We are fragmented (2017), de l’artiste égyptienne Amira Hanafi, est une œuvre commissionnée par le Centre for Applied Human Rights - University of York, plus précisément dans le cadre d’un projet de recherche intitulé Navigating Risk, Managing Security, and Receiving Support. L’œuvre est une modélisation des données préalablement obtenues dans le cadre d’une recherche de terrain interdisciplinaire à la croisée des sciences humaines et des sciences juridiques. Cette enquête du centre avait pour objectif de récolter, sous forme d’entrevues, les témoignages de différents activistes militant pour les droits humains dans différents pays à risques (Colombie, Kenya, Mexique, Indonésie, Égypte). Les entrevues portent sur l’expérience des activistes en termes de sécurité, plus précisément sur le « risk management » que requièrent leurs environnements de travail respectifs.

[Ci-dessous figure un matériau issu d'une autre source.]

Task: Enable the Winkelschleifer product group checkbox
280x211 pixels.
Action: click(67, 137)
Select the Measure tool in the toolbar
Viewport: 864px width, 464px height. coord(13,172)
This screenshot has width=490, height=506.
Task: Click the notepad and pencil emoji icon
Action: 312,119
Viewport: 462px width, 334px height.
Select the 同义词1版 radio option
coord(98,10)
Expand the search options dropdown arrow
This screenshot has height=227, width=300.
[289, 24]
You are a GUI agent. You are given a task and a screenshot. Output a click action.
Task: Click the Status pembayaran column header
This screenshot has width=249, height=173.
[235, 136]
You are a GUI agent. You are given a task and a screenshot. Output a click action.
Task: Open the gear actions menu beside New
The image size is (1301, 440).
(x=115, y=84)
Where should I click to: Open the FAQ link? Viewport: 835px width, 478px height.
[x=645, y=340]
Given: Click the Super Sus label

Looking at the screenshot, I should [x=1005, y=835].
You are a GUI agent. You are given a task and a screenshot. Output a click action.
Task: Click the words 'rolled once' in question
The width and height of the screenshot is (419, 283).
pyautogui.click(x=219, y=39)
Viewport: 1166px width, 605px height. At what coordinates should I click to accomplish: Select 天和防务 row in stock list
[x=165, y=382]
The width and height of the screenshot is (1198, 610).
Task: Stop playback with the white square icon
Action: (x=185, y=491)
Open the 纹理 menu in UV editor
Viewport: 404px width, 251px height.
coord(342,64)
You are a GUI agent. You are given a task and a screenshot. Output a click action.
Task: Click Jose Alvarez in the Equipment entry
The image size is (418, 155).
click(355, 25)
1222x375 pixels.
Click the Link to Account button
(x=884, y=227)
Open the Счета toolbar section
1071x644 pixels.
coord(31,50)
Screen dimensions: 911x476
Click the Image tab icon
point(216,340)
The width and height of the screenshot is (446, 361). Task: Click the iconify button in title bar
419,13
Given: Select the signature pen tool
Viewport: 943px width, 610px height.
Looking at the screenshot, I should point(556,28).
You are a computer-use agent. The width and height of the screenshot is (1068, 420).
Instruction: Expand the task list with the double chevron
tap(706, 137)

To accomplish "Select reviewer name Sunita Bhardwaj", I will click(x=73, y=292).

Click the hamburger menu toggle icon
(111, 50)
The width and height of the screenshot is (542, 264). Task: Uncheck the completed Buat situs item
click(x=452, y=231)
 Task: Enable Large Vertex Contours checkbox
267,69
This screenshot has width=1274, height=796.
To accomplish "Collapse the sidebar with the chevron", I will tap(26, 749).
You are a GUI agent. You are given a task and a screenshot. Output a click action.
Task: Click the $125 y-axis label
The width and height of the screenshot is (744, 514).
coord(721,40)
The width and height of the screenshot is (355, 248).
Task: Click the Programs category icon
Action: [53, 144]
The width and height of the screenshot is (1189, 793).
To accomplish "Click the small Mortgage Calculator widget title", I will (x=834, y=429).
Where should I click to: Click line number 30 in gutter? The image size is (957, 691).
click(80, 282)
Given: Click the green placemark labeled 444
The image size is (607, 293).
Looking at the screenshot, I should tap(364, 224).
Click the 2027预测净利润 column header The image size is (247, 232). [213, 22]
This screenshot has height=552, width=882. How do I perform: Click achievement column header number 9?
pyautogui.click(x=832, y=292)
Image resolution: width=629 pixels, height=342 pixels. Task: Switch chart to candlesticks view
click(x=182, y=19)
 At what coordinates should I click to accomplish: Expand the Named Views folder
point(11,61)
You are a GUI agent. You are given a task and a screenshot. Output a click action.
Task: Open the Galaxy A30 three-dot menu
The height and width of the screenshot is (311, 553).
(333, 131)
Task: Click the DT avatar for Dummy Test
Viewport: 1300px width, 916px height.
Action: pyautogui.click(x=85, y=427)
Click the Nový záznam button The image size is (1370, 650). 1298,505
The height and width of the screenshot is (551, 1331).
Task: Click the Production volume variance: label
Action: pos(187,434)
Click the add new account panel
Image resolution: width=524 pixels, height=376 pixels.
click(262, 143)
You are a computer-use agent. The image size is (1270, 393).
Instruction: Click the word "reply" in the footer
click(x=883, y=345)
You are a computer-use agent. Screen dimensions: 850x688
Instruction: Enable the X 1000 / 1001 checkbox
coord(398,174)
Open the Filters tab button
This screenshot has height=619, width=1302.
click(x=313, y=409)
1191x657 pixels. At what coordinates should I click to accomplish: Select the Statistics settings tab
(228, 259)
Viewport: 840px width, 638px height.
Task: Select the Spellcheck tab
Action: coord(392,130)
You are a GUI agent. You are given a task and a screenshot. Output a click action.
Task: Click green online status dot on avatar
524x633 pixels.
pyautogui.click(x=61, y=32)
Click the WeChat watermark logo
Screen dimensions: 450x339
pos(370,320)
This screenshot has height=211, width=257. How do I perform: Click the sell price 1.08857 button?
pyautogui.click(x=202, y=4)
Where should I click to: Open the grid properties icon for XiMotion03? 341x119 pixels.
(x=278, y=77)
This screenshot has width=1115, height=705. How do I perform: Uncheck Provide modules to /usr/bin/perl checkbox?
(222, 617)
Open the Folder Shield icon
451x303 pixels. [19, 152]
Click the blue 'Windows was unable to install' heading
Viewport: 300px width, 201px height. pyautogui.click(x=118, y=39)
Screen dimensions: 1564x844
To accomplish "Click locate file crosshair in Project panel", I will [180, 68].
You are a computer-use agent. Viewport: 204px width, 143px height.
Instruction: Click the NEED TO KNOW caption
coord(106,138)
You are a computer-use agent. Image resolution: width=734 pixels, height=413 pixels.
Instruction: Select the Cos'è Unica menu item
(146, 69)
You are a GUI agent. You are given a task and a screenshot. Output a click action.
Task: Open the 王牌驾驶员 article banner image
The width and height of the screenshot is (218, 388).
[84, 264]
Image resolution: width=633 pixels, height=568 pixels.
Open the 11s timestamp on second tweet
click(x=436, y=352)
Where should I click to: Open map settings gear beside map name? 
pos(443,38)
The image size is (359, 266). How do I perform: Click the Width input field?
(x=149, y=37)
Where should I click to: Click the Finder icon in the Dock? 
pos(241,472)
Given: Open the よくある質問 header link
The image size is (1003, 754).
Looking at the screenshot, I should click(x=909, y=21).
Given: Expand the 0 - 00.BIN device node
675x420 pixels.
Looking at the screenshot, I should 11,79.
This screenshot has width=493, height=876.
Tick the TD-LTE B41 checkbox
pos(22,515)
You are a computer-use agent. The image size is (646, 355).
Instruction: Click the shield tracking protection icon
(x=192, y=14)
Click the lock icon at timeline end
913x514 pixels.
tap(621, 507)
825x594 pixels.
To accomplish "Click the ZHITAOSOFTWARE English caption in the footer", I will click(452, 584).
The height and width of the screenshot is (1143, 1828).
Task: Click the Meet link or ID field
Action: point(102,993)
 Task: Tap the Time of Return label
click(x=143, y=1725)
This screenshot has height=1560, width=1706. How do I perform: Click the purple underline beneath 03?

À partir des données qui ont été récoltées, Amira Hanafi a créé une banque de données (http://wearefragmented.amiraha.com/), organisée par émotions (couleurs) ou par région géographiques, qui permet de lire ces témoignages et de naviguer entre eux selon différents critères de classification.

Relation au projet: 

L’œuvre répond aux préoccupations du projet de multiples façons. D'abord, c'est au quotidien des divers intervenants que s'intéressent les entrevues menées au cours de l'enquête du Centre for Applied Human Rights. Ensuite, par son visuel, l'œuvre reprend de manière évidente et immédiatement perceptible un imaginaire de l’accumulation et de l’organisation des informations. Pourtant, la base de données imaginée par Hanafi n'a pas pour seul objectif de compiler les témoignages pour laisser voir la masse imposante qu'elles représentent, puisque l'artiste nous donne accès aux entrevues originelles. L'archivage est donc effectué dans un souci de ne pas réduire l'expérience sensible à un amas qui ne fait sens que dans une optique d'accumulation. 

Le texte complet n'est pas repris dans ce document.